If you open Wireshark on the victim machine, you will see the avalanche of ARP responses which trick the operating system into using the spoofed MAC address.

Even worse, you omit the target parameter and spoof the default gateway, you will broadcast yourself as being the default gateway on your LAN which will effectively trick all nodes to send their internet traffic via you!

How to fix this mess?

Well, fixing insecurities built-in a protocol is quite hard.

One solution is to use static MAC addresses. This works by hard-coding a MAC-IP at each machine. This way you know which IP is at which MAC so you can disable ARP requests altogether! Unfortunately this solution quickly becomes a nightmare to manage. Effectively you will have to manage N^2 number of MAC address entries where N is the number of machines in your network. Not ideal nor practical.


A workaround I came up with is arptables. arptables is iptables for layer 2!. It has a similar syntax for writing rules and is quite easy to filter ARP frames.

Listing your existing arp rules using arptables is exactly the way you would using iptables:

$ sudo arptables -nvL

Chain INPUT (policy ACCEPT 237K packets, 6623K bytes)

Chain OUTPUT (policy ACCEPT 21934 packets, 614K bytes)

Chain FORWARD (policy ACCEPT 0 packets, 0 bytes)

Inserting rules is also the same as in iptables. For instance:

$ sudo arptables -A INPUT --source-mac \! <some mac> -s -j DROP

In fact, the rule above is what I am using to prevent arp spoofing on my machine.

Let’s break it down:

One of the networks I use has a default gateway and when I replace the <mac address> part with the actual MAC address of the device I create a rule that states:

If you receive an ARP frame that states it is from the default gateway (-s but does not have the source MAC address set to the one I trust (–source-mac <>), drop it

Now this method will work given that you know the genuine MAC address of your default gateway.

Automate the defense

Now the previous section gives a one-liner rule that will fix the ARP spoofing problem, however, it has a small disadvantage - as you roam networks the default gateway will have different IP address as well as different MAC address, so you will have to update this rule every time you change a network and this is quite impractical.

It is a simple task to automate - you just need to receive an event when you join a new network. Then you can grep for you default gateway’s IP and MAC addresses.

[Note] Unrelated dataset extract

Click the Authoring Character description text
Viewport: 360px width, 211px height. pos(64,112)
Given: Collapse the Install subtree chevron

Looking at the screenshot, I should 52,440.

Assuming you use Linux and NetworkManager, you can use the script I wrote to automatically insert a new arptables rule in your ARP firewall.

The file you should create (if missing) is


Also make sure it is executable (chmod +x)


interface="wlp59s0"  # change this to match your default interface (ethernet or wireless)

if [[ "$1" == "$interface" ]]; then
	gw_ip=$(arp -a | grep _gateway | awk '{print $2}' | sed 's/(//' | sed 's/)//')
	gw_mac=$(arp -a | grep _gateway | awk '{print $4}')
	arptables -A INPUT --source-mac \! $gw_mac -s $gw_ip -j DROP

It uses some basic linux tools to find the IP and MAC address of the gateway and insert a rule in arptables.

Thus, every time you connect to a newtork (up event in NetworkManager) this script will be run to secure you from ARP spoofing attacks.


Now this script will work only against people spoofing the default gateway. It will not help against people spoofing other devices on the same network. If you care about other devices, you will need to extend this script.

Also, this script assumes that there isn’t an active ARP spoofing attack going on in the network at the time when you join. If there is one, you might insert the MAC address of the attacker in your arptables and effectively block the genuine gateway from readvertising its MAC address to you later on. This script is for the 99% case. If you are on a compromised network you will need to take manual steps anyway


ARP spoofing is quite unpopular attack, due to the requirement of being on the same network as the victim, however, if that condition is satisfied, it is a very powerful attack that people should be aware of.

Unless they have some Intrusion Detection System or an Intrusion Prevention System, which most sane people don’t have, or you have deployed static MACs to all of the ports on your switch, which is a nightmare to maintain as discussed, the average user will have a hard time detecting and mitigating when such an attack is happening.